As you code your design, be aware of the logic being inferred. Monitor the following conditions for additional pipelining considerations:
- Cones of logic with large fanin
For example, code that requires large buses or several combinational signals to compute an output.
- Blocks with restricted placement or slow clock-to-out or large setup
For example, block RAMs without output registers or arithmetic code that is not appropriately pipelined.
- Forced placement that causes long routes
For example, a pinout that forces a route across the chip might require pipelining to allow for high-speed operation.
- Logic comprised of large XOR functions
Large XOR functions often have high switch rates that can generate large dynamic power dissipation. Pipelining these functions can reduce switching, which positively impacts power consumption of the described circuit.
In the following figure the clock speed is limited by the following:
- Clock-to out-time of the source flip-flop
- Logic delay through four levels of logic
- Routing associated with the four function generators
- Setup time of the destination register
Use one of the following methods to ensure that your design uses pipeline registers correctly:
- In your RTL code, add the registers before or after the logic to be retimed, preferably within the hierarchy.
- Use the Vivado synthesis global retiming or BLOCK_SYNTH.RETIMING option, which analyzes the timing of a path and moves the registers to improve timing, if possible.

====

## Request
Extend the passage on pipelining registers in FPGA logic design, picking up after its final sentence and keeping its technical voice.

## Data shown
====

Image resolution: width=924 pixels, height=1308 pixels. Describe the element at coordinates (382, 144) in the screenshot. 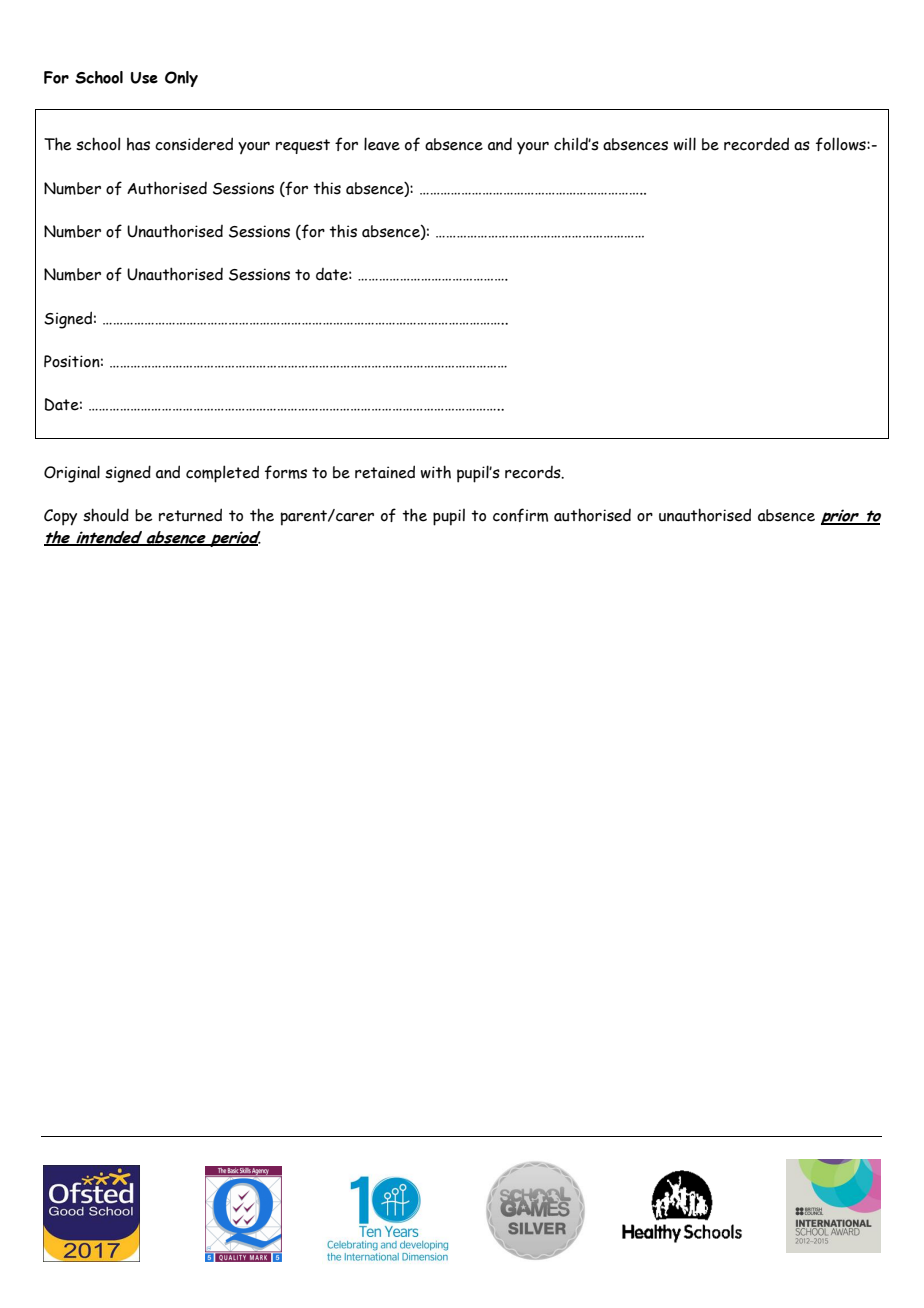

I see `leave` at that location.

====

## Answer to the task
- Alternatively, for more control, use the
retiming_backwardsynthesis attributes. You can add these attributes on specific registers to force the tool to retime through combinational logic regardless of the timing score of the logic. For more information on these attributes, see the Vivado Design Suite User Guide: Synthesis (UG901).
The following figure shows the pipelining after adding extra registers.
The following figure is an example of the same data path shown in the Before Pipelining diagram. Because the flip-flop is contained in the same slice as the function generator, the clock speed is limited by the clock-to-out time of the source flip-flop, the logic delay through one level of logic, one routing delay, and the setup time of the destination register. In this example, the system clock runs faster after pipelining and retiming than in the original design.
Following is a code example that shows how to use the retiming attributes to force the specific retiming shown in the Pipelining After Retiming figure.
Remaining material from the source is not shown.